Umgekehrt verwenden Fertighausbauer in ihren Produktionshallen auch potentiell gefährliche Sägen, Nagel- und Klammergeräte.

Und wenn ich manchmal die Montagetrupps der Fertighausbauer beim Aufbau ihrer Häuser sehe, kann ich keinen Unterschied zu unseren Arbeiten auf einer Baustelle erkennen.

Gerecht wäre sicher ein Mittelweg: für die Arbeiten in der Fertigung sollte ein neuer Gefahrtarif geschaffen werden, der das etwas niedrigere Risiko dort wiederspiegelt, die Montagetrupps draußen müssen in den Gefahrtarif der Zimmerer eingeordnet werden.
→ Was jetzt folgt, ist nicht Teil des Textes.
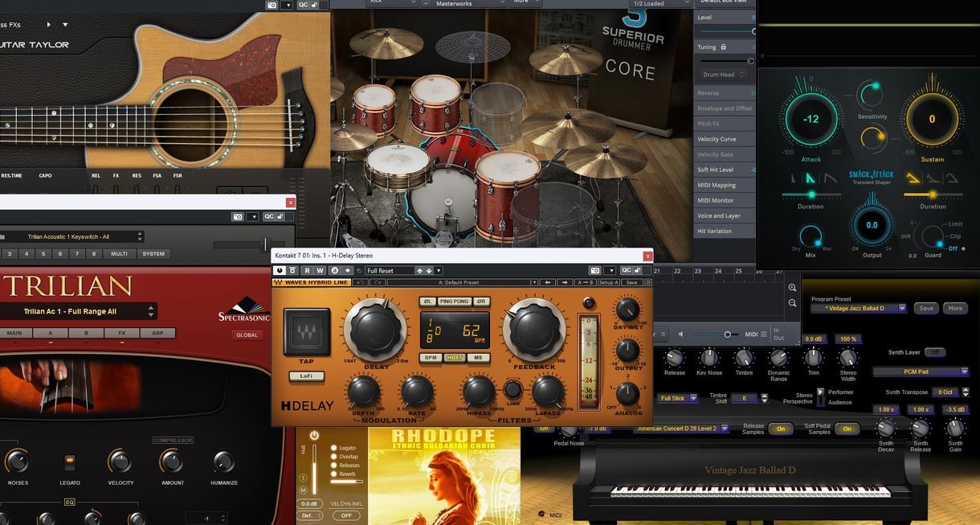This screenshot has width=980, height=525.
Task: Switch to the ARP tab in Trilian
Action: pos(157,333)
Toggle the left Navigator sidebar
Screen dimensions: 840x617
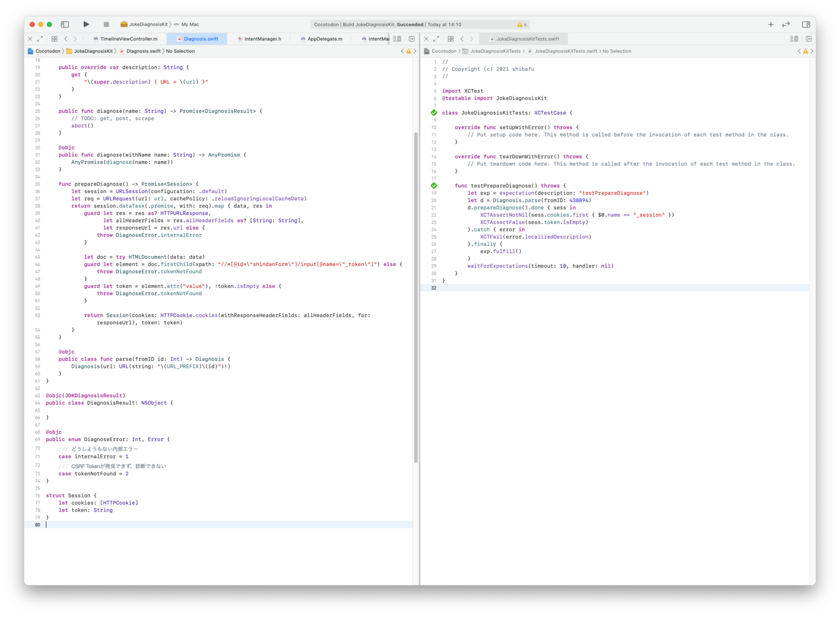[x=65, y=24]
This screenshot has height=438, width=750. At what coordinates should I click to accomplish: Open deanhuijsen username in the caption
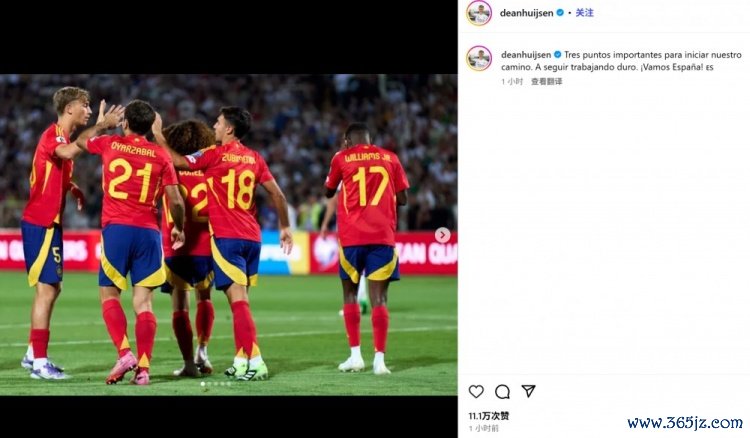[x=526, y=55]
Ansonsten passiert etwas, was ich leider hier bei uns in der Gegend schon öfter sehen musste: ich als klassischer Zimmerer biete einen neuen Dachstuhl an, den Auftrag bekommt dann ein Fertighausbauer, der den Dachstuhl in vorgefertigten Teilen montiert. Vorfertigung machen wir zwar auch, aber der Fertighausbauer kann die gleiche Arbeit wegen seines niedrigeren Gefahrtarifs fast 10% günstiger anbieten als wir.
Das ist absolut ungerecht für uns Handwerker!